-------- TEXT PASSAGE
Pages

Advertisement

Monday, July 9, 2007

Case sensitivity

The issue of case sensitivity in programming languages is one of those religious wars that we developers get into every now and then. Some people—the kind who were brought up on Unix, C, and all that, swear by it. Others think it is the worst travesty to befall computing since software patents. It is especially prevalent in the .NET world, where you have two main languages: C#, which is case sensitive, and VB.NET, which isn’t.

I am not particularly keen on case sensitivity myself, though most of my work is done in case sensitive languages. It could be argued that it is an advantage that it trains the mind to pay close attention to small details, but there are already so many small details to take careful note of in code that programming does that anyway, and it just adds to the burden. It doesn’t necessarily make your code look any tidier either. In fact, it can actually cause more problems than it solves. In fact, will someone please enlighten me as to exactly what problems case sensitivity is supposed to solve in the first place?
----------------
● SET TASKS:
A. According to the post on case sensitivity, why is the debate especially prevalent in the .NET world? Answer in one to three sentences.
B. Rewrite the entries from their first line through the line that contains "coord(386,128)", inclusive, as a JSON list of strings with one string per line and blank lines omitted.
The post on case sensitivity and the entries are unrelated to each other.
-------- INPUT FOR THIS TASK
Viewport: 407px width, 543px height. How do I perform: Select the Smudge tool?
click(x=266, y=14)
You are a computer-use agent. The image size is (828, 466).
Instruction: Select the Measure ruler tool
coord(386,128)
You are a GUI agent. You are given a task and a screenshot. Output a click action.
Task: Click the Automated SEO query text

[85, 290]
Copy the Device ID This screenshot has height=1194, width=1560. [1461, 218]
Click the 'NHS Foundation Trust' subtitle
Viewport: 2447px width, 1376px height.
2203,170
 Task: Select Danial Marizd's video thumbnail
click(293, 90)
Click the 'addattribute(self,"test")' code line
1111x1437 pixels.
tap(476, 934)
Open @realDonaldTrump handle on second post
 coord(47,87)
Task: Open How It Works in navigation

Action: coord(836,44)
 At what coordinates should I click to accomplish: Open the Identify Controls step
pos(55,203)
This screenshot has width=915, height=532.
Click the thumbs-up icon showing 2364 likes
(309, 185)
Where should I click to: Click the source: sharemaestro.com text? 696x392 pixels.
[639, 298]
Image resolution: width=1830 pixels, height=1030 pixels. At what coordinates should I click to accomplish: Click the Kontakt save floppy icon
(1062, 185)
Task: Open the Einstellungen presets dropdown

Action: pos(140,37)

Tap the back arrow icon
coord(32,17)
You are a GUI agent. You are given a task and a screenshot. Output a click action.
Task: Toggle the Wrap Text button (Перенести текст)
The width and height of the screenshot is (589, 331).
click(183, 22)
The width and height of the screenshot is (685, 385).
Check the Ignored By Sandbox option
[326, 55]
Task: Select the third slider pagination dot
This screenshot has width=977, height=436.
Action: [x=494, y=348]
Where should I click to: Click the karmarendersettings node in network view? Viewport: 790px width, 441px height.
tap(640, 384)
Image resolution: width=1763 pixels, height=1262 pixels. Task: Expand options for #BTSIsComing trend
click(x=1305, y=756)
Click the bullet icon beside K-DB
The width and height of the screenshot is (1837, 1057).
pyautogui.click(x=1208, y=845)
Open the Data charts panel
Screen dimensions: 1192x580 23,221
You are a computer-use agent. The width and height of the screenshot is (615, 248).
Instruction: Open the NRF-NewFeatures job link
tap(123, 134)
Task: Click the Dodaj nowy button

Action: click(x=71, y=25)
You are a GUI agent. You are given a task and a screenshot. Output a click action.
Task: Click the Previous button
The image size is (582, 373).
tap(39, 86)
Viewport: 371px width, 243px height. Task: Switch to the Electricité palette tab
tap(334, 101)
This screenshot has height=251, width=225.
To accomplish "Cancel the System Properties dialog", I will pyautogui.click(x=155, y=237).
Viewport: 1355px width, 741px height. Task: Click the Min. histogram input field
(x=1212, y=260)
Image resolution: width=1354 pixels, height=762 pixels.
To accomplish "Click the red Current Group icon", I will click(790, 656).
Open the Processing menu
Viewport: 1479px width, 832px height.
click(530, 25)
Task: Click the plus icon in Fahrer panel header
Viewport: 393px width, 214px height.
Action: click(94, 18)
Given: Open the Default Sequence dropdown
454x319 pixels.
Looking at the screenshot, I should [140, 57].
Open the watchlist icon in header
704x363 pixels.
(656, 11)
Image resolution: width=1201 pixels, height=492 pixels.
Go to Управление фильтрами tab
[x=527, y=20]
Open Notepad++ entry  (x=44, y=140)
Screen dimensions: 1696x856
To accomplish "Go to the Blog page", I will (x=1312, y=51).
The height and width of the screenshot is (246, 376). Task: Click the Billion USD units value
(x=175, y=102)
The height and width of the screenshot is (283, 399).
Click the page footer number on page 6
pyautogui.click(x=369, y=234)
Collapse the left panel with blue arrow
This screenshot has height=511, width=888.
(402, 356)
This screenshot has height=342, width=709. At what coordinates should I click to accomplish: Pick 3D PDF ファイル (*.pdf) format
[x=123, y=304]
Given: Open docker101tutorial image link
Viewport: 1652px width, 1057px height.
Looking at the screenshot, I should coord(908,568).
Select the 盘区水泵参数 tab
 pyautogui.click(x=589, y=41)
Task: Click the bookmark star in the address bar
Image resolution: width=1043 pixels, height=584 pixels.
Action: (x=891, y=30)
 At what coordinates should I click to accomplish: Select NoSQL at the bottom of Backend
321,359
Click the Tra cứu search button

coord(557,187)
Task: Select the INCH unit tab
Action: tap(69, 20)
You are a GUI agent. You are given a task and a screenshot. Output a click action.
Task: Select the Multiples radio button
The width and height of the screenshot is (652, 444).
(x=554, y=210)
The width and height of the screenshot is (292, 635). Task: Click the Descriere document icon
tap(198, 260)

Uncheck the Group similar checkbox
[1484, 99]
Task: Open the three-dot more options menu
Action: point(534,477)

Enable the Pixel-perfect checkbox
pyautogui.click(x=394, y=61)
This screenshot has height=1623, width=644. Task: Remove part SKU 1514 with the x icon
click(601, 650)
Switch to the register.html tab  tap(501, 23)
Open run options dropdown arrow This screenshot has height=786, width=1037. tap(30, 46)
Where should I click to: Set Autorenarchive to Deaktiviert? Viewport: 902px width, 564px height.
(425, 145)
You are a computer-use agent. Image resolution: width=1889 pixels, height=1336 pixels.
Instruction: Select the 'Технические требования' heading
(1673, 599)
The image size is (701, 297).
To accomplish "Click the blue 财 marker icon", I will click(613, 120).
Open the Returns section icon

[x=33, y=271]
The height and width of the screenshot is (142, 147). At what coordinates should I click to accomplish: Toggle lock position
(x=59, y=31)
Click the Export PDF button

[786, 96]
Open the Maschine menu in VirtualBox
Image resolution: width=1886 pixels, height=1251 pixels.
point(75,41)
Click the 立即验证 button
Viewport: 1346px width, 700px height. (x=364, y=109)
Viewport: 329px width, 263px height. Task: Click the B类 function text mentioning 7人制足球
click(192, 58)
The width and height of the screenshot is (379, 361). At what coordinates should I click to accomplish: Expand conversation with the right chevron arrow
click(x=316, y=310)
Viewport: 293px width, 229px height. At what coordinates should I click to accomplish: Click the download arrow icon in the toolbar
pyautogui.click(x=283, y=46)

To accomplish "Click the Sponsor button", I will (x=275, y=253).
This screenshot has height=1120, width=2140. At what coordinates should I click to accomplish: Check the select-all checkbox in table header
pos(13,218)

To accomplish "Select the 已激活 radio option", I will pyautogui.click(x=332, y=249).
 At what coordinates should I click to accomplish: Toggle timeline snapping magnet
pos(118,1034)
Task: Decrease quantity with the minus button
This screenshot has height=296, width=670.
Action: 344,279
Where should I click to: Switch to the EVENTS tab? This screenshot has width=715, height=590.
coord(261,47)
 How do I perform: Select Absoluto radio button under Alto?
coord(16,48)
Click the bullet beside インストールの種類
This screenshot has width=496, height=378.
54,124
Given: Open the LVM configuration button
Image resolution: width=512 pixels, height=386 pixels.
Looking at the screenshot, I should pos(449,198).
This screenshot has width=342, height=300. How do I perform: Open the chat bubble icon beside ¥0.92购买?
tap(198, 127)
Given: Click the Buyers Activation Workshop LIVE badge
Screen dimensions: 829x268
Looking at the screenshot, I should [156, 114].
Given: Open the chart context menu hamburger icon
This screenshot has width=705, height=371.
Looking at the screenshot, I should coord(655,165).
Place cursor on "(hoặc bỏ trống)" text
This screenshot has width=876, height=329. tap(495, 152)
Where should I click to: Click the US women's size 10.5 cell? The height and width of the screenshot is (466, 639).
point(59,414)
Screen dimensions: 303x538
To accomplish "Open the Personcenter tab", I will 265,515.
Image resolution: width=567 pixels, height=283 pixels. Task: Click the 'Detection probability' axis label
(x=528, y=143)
----------------
● SOLUTIONS TO EACH TASK:
A. The debate is especially prevalent in the .NET world because it has two main languages that differ on this point. C# is case sensitive, while VB.NET is not.

B.
[
  "Viewport: 407px width, 543px height. How do I perform: Select the Smudge tool?",
  "click(x=266, y=14)",
  "You are a computer-use agent. The image size is (828, 466).",
  "Instruction: Select the Measure ruler tool",
  "coord(386,128)"
]